■ **Records of text and element pointing**:
** Begin **
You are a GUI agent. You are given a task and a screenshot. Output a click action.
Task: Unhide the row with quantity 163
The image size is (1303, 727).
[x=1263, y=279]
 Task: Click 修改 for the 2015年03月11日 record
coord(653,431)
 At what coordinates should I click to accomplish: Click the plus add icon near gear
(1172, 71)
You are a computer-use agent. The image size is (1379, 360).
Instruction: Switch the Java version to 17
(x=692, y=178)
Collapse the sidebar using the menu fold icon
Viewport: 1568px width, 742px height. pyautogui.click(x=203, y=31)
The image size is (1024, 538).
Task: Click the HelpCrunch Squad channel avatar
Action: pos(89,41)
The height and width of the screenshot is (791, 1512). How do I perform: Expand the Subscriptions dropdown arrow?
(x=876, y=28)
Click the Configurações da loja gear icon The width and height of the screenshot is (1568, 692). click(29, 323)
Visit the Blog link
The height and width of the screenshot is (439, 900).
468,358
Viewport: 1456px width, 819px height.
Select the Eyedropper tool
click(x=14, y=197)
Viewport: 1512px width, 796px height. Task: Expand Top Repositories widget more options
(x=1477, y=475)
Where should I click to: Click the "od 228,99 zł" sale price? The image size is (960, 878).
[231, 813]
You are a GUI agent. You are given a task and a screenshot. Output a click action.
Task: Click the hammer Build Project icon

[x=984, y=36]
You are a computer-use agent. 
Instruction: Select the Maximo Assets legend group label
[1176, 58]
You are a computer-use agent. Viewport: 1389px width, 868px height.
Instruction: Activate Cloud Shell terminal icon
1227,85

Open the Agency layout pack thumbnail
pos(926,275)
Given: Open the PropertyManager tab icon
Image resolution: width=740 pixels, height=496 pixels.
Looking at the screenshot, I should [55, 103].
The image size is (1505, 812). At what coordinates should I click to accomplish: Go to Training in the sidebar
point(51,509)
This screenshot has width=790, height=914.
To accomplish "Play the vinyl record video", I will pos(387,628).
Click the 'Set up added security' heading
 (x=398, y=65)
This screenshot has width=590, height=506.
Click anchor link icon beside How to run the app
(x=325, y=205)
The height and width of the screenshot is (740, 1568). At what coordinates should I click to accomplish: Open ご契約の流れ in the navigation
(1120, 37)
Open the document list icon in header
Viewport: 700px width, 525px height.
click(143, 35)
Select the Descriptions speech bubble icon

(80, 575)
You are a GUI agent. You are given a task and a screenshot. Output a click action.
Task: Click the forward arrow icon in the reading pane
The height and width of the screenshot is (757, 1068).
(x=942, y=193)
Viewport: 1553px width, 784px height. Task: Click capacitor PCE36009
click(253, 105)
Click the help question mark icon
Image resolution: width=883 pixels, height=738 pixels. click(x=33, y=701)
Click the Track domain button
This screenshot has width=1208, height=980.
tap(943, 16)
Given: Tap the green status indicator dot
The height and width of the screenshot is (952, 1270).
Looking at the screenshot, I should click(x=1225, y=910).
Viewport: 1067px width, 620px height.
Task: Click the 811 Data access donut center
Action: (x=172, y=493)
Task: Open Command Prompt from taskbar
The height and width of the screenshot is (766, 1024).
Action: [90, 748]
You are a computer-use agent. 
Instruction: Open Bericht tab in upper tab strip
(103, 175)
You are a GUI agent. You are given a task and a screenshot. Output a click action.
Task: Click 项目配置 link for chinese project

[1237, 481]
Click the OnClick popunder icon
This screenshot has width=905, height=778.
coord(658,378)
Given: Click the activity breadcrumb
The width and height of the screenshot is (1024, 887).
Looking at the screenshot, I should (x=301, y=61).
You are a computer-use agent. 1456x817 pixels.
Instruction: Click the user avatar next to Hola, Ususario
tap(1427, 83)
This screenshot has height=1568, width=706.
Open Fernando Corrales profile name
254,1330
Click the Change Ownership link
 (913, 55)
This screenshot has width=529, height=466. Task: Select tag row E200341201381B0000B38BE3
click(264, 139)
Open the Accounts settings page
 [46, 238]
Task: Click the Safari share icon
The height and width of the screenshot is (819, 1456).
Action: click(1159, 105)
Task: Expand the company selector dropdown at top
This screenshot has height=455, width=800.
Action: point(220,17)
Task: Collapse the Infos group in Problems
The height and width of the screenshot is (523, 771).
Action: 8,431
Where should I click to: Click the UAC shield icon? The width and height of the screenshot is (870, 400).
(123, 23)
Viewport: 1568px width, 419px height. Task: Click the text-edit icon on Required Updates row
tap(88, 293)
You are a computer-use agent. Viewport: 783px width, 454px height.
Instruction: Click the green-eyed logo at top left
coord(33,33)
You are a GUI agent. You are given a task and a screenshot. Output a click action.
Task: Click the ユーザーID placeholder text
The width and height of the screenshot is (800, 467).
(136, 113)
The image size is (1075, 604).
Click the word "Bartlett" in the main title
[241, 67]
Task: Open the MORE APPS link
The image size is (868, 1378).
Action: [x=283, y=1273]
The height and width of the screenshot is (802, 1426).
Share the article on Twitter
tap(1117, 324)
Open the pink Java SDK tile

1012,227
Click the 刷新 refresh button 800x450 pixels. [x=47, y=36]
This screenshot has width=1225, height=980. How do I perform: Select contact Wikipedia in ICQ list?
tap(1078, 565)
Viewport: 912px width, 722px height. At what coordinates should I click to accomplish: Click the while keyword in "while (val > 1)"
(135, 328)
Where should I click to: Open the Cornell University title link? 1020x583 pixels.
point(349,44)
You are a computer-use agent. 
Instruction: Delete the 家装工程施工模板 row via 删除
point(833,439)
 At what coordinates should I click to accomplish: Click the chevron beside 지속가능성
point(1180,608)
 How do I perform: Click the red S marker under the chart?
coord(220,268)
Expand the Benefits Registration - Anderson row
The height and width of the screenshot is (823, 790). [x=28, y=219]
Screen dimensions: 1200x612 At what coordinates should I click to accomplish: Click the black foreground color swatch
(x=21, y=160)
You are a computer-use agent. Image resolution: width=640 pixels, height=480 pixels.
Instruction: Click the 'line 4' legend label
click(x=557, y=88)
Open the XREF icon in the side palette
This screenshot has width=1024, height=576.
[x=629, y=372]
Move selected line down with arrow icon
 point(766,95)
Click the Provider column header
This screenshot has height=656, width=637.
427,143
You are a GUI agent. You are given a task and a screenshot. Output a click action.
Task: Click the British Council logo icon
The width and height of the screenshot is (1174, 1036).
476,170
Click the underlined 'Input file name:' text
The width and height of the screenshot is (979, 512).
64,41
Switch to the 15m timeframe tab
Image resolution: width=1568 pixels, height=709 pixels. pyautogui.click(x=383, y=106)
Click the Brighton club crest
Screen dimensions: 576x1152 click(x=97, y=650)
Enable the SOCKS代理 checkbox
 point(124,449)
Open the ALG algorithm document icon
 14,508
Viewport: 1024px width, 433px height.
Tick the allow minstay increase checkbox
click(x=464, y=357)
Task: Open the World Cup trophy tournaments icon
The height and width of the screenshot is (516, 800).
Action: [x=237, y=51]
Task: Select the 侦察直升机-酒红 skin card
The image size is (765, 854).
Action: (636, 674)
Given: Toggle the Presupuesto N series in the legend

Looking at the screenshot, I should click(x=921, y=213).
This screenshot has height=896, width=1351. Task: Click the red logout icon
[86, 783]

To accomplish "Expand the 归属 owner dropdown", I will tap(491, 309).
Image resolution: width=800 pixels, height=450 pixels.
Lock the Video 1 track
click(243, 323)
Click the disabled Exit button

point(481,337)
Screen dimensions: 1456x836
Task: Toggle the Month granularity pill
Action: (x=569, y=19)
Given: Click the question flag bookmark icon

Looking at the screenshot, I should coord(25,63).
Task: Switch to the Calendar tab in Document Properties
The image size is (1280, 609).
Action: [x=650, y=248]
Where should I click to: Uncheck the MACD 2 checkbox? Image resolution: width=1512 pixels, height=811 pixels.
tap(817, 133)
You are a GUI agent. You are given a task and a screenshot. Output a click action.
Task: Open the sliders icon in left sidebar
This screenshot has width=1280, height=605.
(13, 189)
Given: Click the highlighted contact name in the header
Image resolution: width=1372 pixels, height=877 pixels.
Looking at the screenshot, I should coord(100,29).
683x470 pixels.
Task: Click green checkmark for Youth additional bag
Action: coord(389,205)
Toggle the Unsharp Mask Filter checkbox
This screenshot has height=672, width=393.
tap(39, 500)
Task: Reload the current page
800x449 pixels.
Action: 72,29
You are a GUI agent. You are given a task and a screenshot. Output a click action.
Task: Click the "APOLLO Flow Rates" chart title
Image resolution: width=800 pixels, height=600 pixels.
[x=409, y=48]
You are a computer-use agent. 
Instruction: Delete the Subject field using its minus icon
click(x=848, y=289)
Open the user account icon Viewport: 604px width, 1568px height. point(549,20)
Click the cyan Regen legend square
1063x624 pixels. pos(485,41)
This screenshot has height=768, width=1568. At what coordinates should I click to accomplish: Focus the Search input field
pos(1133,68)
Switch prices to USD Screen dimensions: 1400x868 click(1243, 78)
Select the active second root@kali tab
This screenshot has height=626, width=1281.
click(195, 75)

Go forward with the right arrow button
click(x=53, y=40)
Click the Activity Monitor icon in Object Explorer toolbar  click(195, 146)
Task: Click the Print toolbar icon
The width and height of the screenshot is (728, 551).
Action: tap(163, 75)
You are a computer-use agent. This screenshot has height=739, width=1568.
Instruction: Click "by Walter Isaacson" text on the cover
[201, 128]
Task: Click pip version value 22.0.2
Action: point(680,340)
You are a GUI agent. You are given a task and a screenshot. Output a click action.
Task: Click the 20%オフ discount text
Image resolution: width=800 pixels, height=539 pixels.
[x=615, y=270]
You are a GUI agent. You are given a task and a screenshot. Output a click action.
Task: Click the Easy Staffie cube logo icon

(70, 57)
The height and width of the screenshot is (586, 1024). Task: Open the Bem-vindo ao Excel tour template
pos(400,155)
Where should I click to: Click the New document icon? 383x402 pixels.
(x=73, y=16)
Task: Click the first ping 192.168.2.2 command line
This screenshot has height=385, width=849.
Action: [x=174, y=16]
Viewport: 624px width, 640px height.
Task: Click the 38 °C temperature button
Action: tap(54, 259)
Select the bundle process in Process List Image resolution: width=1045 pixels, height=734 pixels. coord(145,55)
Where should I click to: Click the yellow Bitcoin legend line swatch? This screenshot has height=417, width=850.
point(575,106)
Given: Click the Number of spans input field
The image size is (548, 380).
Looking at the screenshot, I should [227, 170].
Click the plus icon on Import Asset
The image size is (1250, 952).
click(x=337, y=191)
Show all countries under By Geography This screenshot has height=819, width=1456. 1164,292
** End **
■ **REQUEST**:
Pull out every line in the records above that contains the word "link", matching case.

■ **WORKED SOLUTION**:
Visit the Blog link
Click anchor link icon beside How to run the app
Task: Click 项目配置 link for chinese project
Click the Change Ownership link
Task: Open the MORE APPS link
Where should I click to: Open the Cornell University title link? 1020x583 pixels.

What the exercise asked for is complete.